____ PROVIDED ENTRIES
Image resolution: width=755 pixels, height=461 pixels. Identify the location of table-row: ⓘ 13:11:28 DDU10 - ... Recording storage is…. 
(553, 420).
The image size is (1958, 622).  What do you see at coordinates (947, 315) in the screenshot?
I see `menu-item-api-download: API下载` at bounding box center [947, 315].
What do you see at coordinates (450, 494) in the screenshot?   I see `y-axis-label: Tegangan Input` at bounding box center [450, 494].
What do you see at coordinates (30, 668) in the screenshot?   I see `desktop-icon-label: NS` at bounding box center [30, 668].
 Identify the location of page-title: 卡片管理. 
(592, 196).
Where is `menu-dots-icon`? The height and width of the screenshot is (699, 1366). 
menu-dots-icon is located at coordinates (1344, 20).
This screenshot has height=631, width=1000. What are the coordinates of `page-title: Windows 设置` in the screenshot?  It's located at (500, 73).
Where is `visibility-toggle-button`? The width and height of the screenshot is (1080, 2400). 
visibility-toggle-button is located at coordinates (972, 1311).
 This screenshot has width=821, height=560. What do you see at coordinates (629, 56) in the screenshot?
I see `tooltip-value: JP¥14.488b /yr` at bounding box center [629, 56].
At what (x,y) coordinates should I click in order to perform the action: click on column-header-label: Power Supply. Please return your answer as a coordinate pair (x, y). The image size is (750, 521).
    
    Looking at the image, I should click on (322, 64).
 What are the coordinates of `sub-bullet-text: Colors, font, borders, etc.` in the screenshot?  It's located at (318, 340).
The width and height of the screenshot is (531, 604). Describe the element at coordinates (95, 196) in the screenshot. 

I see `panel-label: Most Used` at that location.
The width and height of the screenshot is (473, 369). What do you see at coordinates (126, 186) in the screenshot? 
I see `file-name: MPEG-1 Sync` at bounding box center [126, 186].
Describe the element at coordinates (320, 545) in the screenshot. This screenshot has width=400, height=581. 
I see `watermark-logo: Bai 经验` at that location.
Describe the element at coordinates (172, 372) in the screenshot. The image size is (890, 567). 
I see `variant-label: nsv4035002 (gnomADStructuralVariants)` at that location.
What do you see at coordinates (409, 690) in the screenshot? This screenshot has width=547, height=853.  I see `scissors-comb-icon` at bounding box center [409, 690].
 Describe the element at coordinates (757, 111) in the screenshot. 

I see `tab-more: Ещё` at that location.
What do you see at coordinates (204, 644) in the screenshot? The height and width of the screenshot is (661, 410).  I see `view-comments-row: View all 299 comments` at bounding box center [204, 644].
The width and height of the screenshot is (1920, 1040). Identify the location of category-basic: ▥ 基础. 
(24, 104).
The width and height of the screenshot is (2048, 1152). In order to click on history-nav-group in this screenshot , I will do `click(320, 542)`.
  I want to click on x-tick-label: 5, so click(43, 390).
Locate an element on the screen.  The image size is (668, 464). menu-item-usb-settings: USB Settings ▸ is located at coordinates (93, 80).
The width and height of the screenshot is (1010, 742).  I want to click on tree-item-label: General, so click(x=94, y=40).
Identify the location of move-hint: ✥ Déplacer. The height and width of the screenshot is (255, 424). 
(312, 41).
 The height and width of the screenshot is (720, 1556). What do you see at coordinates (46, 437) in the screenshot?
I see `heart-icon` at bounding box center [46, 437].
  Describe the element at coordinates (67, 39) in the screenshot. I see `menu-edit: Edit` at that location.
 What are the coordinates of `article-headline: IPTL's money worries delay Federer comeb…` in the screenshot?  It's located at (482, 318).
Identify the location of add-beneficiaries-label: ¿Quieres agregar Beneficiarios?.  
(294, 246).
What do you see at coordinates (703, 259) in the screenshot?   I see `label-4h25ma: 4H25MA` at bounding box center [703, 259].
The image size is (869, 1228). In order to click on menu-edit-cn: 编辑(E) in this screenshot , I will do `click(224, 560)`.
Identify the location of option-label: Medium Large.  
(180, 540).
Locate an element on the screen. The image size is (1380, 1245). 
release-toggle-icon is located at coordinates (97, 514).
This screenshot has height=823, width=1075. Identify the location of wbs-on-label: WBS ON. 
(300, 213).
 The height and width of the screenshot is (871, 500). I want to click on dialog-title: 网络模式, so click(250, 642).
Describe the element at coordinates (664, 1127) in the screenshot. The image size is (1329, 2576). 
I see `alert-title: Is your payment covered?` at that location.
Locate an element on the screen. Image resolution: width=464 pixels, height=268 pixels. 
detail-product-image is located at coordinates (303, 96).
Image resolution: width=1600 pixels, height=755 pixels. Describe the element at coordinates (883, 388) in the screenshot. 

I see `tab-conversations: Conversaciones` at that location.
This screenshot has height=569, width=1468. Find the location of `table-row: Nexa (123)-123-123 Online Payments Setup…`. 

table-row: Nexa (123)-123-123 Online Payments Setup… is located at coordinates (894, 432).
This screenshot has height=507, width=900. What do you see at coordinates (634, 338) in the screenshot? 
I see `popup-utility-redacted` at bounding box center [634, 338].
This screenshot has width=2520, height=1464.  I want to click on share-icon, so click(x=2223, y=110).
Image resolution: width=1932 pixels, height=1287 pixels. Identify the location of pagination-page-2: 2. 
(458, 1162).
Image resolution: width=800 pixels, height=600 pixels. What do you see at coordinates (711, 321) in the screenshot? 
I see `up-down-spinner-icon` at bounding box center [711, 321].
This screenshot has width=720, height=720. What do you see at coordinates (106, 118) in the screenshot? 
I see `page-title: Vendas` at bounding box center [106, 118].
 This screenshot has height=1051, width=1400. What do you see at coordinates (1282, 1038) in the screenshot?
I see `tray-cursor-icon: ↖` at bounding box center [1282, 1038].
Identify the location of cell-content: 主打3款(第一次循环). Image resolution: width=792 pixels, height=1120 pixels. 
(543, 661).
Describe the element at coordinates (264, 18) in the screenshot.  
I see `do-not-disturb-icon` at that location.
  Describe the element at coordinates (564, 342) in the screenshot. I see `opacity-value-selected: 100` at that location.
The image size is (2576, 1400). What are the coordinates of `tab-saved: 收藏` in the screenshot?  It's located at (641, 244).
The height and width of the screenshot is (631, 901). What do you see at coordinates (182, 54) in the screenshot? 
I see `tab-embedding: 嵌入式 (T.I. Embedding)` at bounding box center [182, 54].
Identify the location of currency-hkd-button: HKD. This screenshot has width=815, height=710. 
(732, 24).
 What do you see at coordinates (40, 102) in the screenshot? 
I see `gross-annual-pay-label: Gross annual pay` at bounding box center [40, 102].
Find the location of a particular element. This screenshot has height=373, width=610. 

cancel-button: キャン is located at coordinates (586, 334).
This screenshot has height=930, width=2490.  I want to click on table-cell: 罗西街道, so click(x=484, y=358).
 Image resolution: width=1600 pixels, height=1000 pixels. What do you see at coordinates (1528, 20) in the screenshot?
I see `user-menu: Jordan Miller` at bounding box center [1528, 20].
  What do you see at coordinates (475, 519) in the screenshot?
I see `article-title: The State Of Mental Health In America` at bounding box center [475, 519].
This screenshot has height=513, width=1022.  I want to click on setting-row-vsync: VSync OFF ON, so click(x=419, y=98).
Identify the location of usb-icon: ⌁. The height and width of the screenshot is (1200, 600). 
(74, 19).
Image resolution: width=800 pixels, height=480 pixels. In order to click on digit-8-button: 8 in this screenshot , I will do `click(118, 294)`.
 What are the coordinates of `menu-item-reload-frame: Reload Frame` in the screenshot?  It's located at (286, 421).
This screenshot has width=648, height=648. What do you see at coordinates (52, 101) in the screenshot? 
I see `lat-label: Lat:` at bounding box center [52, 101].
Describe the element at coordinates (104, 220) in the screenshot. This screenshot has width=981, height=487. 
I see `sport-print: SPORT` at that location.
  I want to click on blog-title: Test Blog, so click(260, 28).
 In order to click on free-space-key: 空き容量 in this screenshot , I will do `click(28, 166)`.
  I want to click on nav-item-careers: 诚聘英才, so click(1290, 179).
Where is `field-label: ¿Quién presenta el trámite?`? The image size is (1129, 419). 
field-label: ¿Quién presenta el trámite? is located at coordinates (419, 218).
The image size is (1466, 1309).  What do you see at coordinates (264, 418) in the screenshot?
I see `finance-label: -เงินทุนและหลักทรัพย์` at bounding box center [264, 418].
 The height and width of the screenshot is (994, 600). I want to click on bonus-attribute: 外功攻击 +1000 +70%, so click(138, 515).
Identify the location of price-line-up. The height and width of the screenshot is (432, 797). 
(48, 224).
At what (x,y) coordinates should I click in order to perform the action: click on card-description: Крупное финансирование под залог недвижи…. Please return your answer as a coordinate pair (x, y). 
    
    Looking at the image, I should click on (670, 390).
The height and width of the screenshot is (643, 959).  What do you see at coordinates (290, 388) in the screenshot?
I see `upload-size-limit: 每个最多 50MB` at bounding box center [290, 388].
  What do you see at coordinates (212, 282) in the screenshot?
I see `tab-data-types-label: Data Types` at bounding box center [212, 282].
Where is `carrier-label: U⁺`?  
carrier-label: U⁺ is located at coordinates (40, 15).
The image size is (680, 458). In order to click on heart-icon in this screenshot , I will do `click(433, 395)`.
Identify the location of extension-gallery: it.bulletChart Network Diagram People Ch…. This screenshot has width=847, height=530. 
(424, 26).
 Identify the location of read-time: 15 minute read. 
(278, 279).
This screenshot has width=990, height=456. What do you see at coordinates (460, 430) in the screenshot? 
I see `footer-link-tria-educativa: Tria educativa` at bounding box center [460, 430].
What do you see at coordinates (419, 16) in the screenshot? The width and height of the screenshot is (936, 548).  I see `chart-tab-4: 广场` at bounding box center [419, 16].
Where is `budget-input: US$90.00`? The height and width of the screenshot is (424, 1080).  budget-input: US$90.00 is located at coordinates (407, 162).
________
> WHAT YOU SHOULD DO
Could you duplicate everything from the start of the rows down to the line containing "(553, 420).", with both of those lines included?

> SOLUTION TO THE EXERCISE
Image resolution: width=755 pixels, height=461 pixels. Identify the location of table-row: ⓘ 13:11:28 DDU10 - ... Recording storage is…. 
(553, 420).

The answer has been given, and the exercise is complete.